[Extracted data entries]
Start of Block

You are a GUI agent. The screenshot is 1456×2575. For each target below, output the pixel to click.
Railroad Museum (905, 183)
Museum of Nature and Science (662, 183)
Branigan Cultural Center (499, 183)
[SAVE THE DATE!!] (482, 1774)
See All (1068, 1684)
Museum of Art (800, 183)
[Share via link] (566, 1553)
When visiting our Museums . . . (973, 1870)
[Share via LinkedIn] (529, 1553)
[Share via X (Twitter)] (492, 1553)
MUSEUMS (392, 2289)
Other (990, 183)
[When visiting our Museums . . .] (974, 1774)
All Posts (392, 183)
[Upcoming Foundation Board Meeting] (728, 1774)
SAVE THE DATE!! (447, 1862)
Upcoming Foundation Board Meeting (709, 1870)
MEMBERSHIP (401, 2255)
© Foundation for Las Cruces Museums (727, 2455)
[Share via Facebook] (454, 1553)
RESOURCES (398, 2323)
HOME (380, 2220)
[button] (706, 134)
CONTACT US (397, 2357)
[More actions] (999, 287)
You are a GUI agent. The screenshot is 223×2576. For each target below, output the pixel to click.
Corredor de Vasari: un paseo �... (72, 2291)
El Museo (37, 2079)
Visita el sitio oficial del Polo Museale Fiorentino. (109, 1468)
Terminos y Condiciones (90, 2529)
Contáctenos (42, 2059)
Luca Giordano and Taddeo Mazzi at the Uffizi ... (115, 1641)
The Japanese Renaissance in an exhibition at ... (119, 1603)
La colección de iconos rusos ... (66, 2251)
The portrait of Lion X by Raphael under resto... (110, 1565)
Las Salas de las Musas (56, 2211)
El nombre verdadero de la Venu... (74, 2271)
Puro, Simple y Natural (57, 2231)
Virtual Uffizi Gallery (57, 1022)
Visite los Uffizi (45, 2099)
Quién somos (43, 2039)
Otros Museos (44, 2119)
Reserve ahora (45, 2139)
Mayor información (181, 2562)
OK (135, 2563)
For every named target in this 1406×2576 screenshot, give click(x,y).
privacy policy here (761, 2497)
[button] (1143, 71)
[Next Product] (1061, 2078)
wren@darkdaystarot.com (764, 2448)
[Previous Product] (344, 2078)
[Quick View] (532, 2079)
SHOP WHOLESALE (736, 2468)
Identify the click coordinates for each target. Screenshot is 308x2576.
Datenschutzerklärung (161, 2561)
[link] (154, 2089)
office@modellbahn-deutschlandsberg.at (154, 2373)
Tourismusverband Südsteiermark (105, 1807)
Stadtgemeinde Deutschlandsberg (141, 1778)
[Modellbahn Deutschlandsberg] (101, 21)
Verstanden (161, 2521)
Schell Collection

End of Block

Exercise description: From the data, pick out every line that includes "click".

Solution to the exercise:
You are a GUI agent. The screenshot is 1456×2575. For each target below, output the pixel to click.
You are a GUI agent. The screenshot is 223×2576. For each target below, output the pixel to click.
For every named target in this 1406×2576 screenshot, give click(x,y).
Identify the click coordinates for each target. Screenshot is 308x2576.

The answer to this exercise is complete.